Es, también, un libro arriesgado, no sólo por principio (¿qué necesidad tenía Bunbury de “jugársela”, exponiéndose en una disciplina nueva, y tan difícil, cuando ya ha destacado universalmente en otra?…) sino por su propuesta: es un libro de desarraigo profundo, el testimonio de un apátrida en busca de un hogar acaso definitivo, y eso siempre va a ser difícil de expresar. Y de hecho él “escurre el bulto” un poco, y más que a contar su periplo se dedica a observar el desplome de lo que lo rodea, la gente con la que se cruza (con una actitud que tiene algo de Poeta en Nueva York: “La ciudad es un hormiguero, / energía echada a perder”…), digresiones generales, más o menos inteligibles, que sin embargo no despistan del corazón del libro, de su sentido, sino que lo apuntalan, lo enfocan, nos ayudan a entender que esa peripecia es inseparable del contexto, de lo que sucede cerca, de los cómplices y los antagonistas, del momento histórico, político y personal, del color local (y “local” remite aquí a lo californiano) e incluso de la propia tradición poética, aunque también hay cierto balance autobiográfico que, pudorosamente, no llega a alcanzar lo demasiado confidencial. Y hay hasta un humor totalmente insólito en Bunbury (no el humor en sí, sino este humor), que a veces afecta también a la cultura, como al afirmar sartreanamente que “¡el infierno son las obras!”.

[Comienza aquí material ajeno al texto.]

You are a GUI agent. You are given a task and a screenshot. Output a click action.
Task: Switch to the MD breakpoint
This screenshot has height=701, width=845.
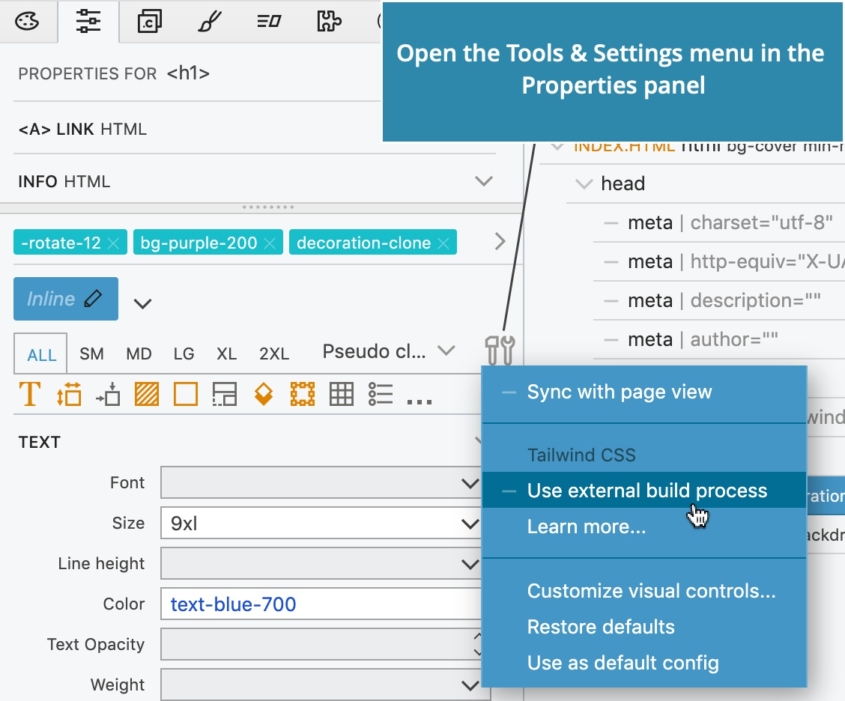(139, 354)
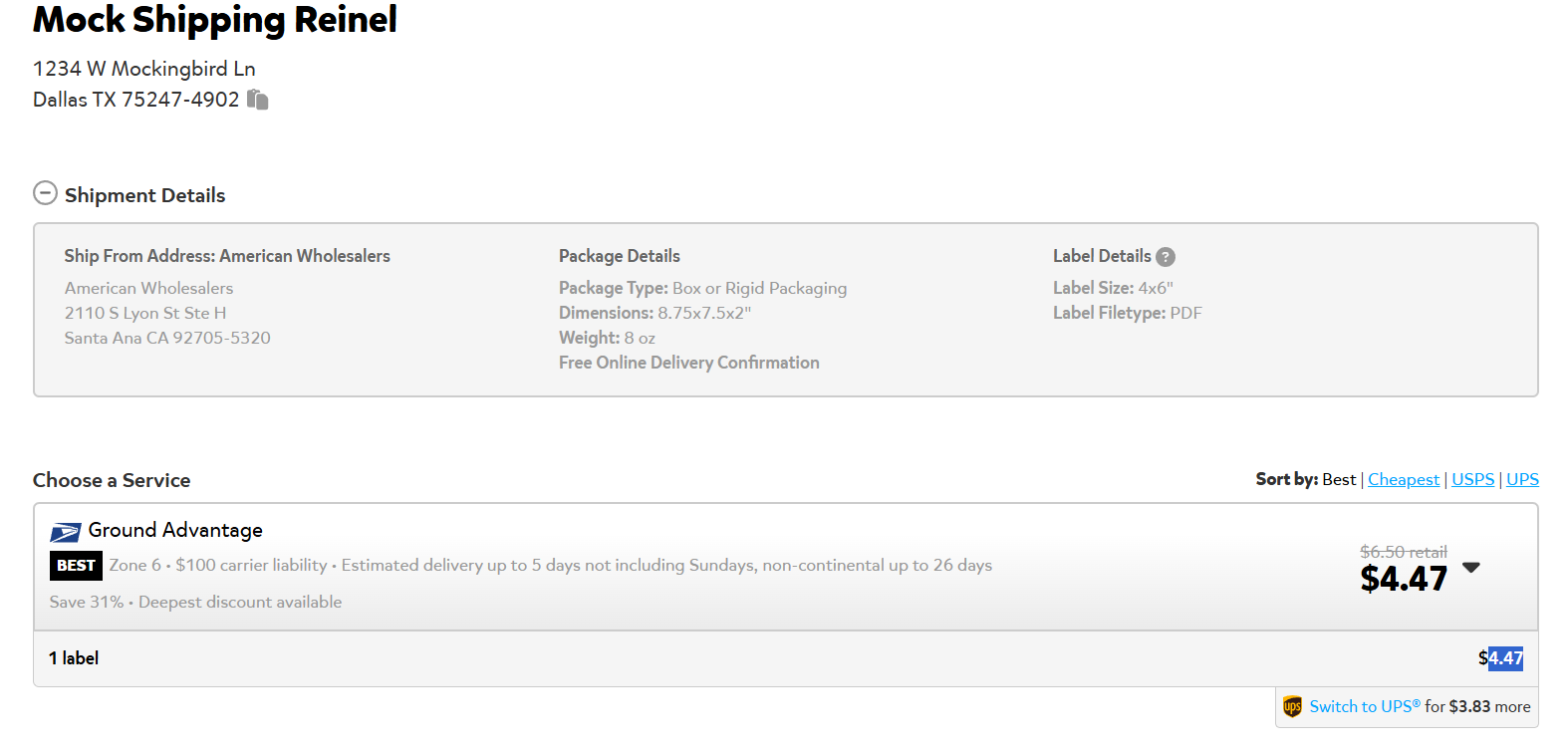The image size is (1568, 754).
Task: Collapse the Shipment Details section
Action: [45, 193]
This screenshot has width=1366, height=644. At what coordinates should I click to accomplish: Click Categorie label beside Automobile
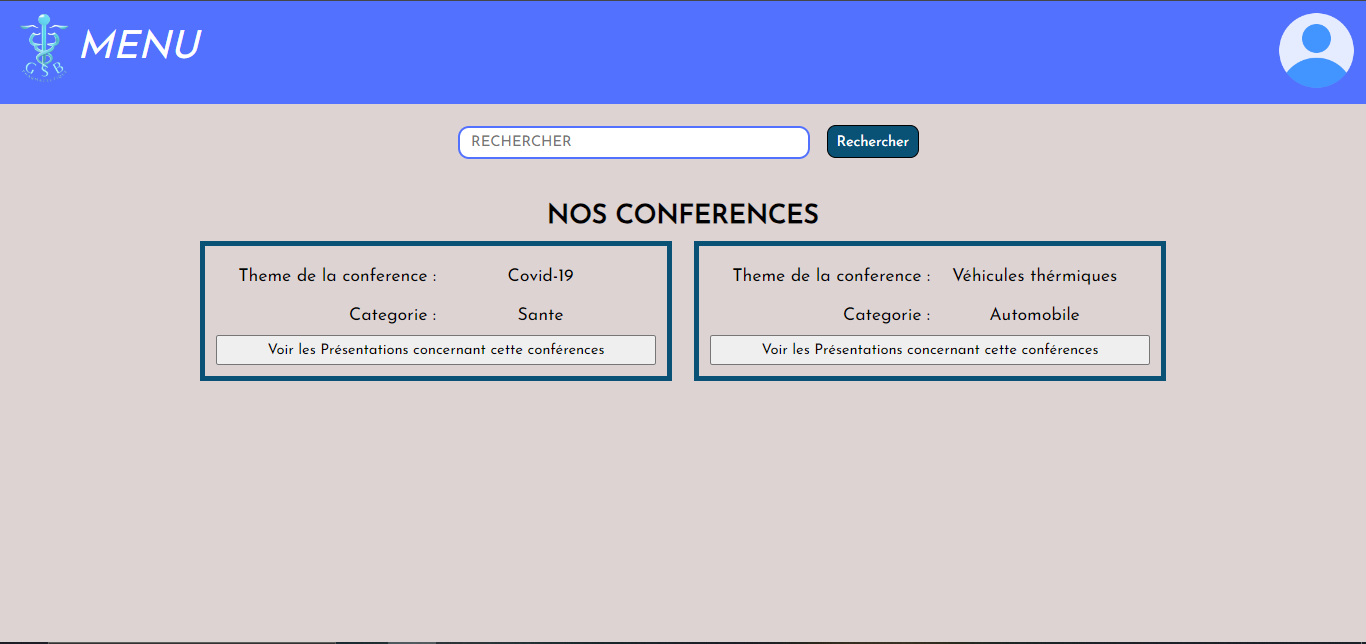pos(886,315)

Incurablemente barroco, con un exceso de cosas que decir, con una verborrea que no llega de ningún modo llega a la glosolalia de muchos poetas desaforados, Enrique Bunbury ofrece en Exilio Topanga un buen retrato de lo que tiene delante, con “excursiones” al pasado y a otras ciudades, con hondura analítica y con imaginación creativa, con agobio cultural acumulado y con experiencia personal, con introspección y con “examen de conciencia”, con una enorme batería de referencias culturales y sociológicas que van desde lo popular y hasta lo vulgar hasta la erudición (no muchas estrellas del rock ni de Hollywood se habrán preocupado tanto por investigar los orígenes del lugar que habitan, su orografía, su población original y la llegada de los “pioneros”…). Un nuevo debut del que sale perfectamente airoso y que, coherentemente, puede tener algo de renacimiento individual.